Organizando Testes em Arquivos
A convenção é colocar testes no mesmo package do código que testam, em arquivos _test.go. Para packages grandes, você pode criar múltiplos arquivos de teste: unit_test.go, integration_test.go, benchmark_test.go. Use build tags para testes que devem ser opcionais:
// +build integration
package mypackage
import "testing"
func TestIntegration(t *testing.T) {
// Testes que requerem recursos externos
}
Execute apenas testes de integração com go test -tags=integration. Essa separação mantém feedback rápido em testes unitários enquanto permite testes mais completos sob demanda.
Exemplo Realista Completo
Vamos ver um exemplo de um package mais complexo com testes bem estruturados:
package userstore
import "testing"
type User struct {
ID int
Name string
Email string
}
type UserStore struct {
users map[int]*User
nextID int
}
func NewUserStore() *UserStore {
return &UserStore{users: make(map[int]*User), nextID: 1}
}
func (s *UserStore) Create(name, email string) (*User, error) {
if name == "" || email == "" {
return nil, ErrInvalidInput
}
user := &User{ID: s.nextID, Name: name, Email: email}
s.users[s.nextID] = user
s.nextID++
return user, nil
}
func (s *UserStore) GetByID(id int) (*User, error) {
user, exists := s.users[id]
if !exists {
return nil, ErrNotFound
}
return user, nil
}
var (
ErrInvalidInput = errors.New("invalid input")
ErrNotFound = errors.New("user not found")
)
// Testes
func TestUserStore(t *testing.T) {
t.Run("create", func(t *testing.T) {
tests := []struct {
name string
userName string
email string
wantErr bool
}{
{name: "valid user", userName: "John", email: "john@example.com", wantErr: false},
{name: "empty name", userName: "", email: "john@example.com", wantErr: true},
{name: "empty email", userName: "John", email: "", wantErr: true},
}
for _, tt := range tests {
t.Run(tt.name, func(t *testing.T) {
store := NewUserStore()
user, err := store.Create(tt.userName, tt.email)
if (err != nil) != tt.wantErr {
t.Errorf("Create() error = %v, wantErr %v", err, tt.wantErr)
return
}
if !tt.wantErr && user.Name != tt.userName {
t.Errorf("Create() user.Name = %s, want %s", user.Name, tt.userName)
}
})
}
})
t.Run("get by id", func(t *testing.T) {
store := NewUserStore()
created, _ := store.Create("Jane", "jane@example.com")

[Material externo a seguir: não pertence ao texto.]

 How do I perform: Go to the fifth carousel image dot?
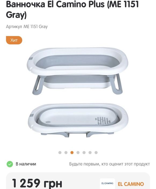tap(84, 153)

t.Run("existing user", func(t *testing.T) {
user, err := store.GetByID(created.ID)
if err != nil {
t.Fatalf("GetByID() error = %v, want nil", err)
}
if user.Name != "Jane" {
t.Errorf("GetByID() returned wrong user")
}
})
t.Run("non-existing user", func(t *testing.T) {
_, err := store.GetByID(9999)
if err != ErrNotFound {
t.Errorf("GetByID() error = %v, want ErrNotFound", err)
}
})
})
}
Este exemplo mostra como estruturar testes reais: subtestes agrupam funcionalidades relacionadas, table-driven tests cobrem múltiplos cenários, e cada teste é independente (note como cada caso cria seu próprio NewUserStore()).
Conclusão
Dominando testes em Go, você aprendeu três conceitos complementares que trabalham juntos. O package testing fornece a base minimalista necessária para escrever testes confiáveis e mantíveis. Table-driven tests escalam seus testes sem repetição de código, permitindo cobrir casos extremos facilmente. Subtests organizam testes hierarquicamente, habilitando execução seletiva e isolamento claro de responsabilidades.

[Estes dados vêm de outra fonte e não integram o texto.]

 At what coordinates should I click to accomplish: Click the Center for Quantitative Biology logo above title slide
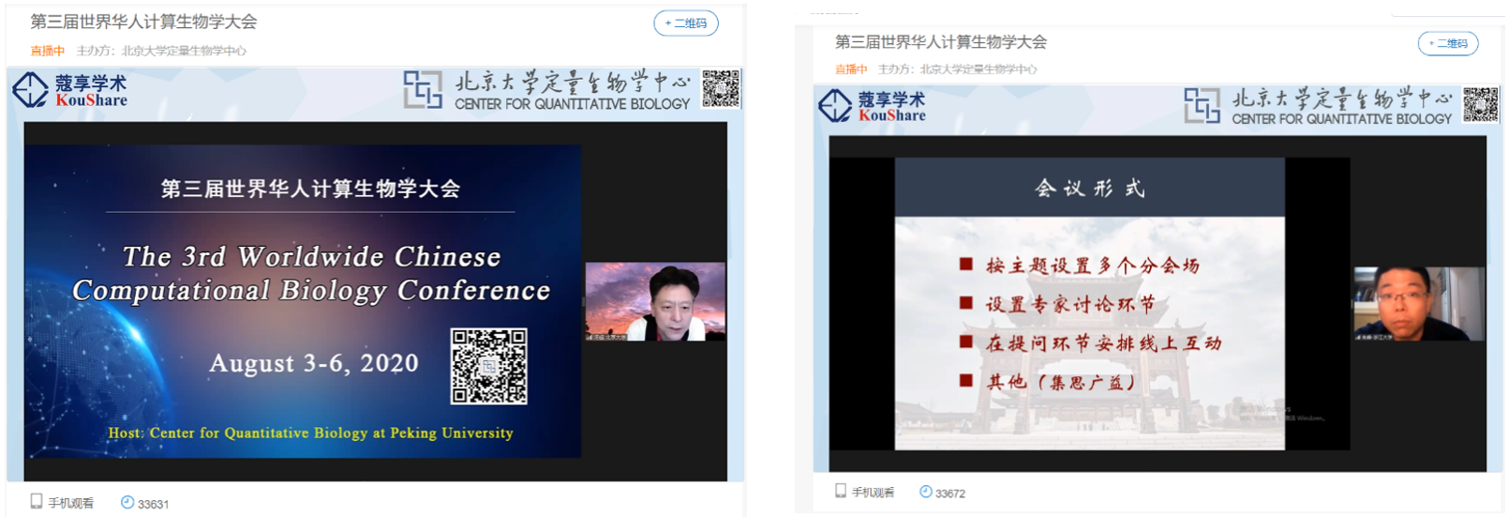tap(547, 91)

A verdadeira força surge quando você combina esses padrões em projetos reais. Um developer experiente em Go reconhece que testes simples e bem-organizados são mais valiosos que frameworks sofisticados. Quando seus testes são fáceis de ler, fácil é adicionar novos casos, e portanto mais código você testa. Isso reduz bugs em produção — o verdadeiro objetivo.